Go through the records and show each line where the word "Viewport" occurs.

**EXCERPTED RECORDS:**
[Start of section]
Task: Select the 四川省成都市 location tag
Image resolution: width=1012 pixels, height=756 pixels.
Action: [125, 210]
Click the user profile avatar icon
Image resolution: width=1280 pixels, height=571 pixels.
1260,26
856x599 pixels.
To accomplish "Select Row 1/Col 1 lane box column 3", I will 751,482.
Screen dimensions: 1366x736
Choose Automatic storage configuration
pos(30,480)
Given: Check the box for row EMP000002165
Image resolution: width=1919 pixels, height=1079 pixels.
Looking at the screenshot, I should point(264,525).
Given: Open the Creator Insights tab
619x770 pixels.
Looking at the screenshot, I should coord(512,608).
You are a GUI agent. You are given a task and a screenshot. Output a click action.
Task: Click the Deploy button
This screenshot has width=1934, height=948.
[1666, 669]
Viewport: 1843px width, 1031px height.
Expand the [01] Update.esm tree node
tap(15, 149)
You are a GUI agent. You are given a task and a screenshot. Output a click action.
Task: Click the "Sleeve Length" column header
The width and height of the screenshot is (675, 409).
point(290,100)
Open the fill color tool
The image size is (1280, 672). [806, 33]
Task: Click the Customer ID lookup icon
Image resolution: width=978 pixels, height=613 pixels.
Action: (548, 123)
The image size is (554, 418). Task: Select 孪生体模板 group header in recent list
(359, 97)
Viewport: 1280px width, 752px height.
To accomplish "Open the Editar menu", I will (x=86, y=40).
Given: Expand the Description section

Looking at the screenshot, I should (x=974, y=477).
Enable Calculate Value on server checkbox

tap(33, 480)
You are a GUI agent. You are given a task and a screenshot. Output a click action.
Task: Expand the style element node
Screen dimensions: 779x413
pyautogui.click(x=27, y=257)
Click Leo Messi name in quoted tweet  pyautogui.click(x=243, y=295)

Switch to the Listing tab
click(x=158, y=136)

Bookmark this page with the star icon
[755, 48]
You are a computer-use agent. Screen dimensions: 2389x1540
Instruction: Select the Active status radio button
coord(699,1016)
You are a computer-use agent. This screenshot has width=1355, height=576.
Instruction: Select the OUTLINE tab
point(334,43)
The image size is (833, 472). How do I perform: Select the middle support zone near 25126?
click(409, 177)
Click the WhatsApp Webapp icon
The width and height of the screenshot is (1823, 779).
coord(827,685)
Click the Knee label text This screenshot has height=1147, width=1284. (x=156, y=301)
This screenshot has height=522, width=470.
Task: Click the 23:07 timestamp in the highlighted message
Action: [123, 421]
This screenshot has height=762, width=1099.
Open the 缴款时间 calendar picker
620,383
[End of section]
**ANSWER FOR THE TASK:**
Viewport: 1843px width, 1031px height.
Viewport: 1280px width, 752px height.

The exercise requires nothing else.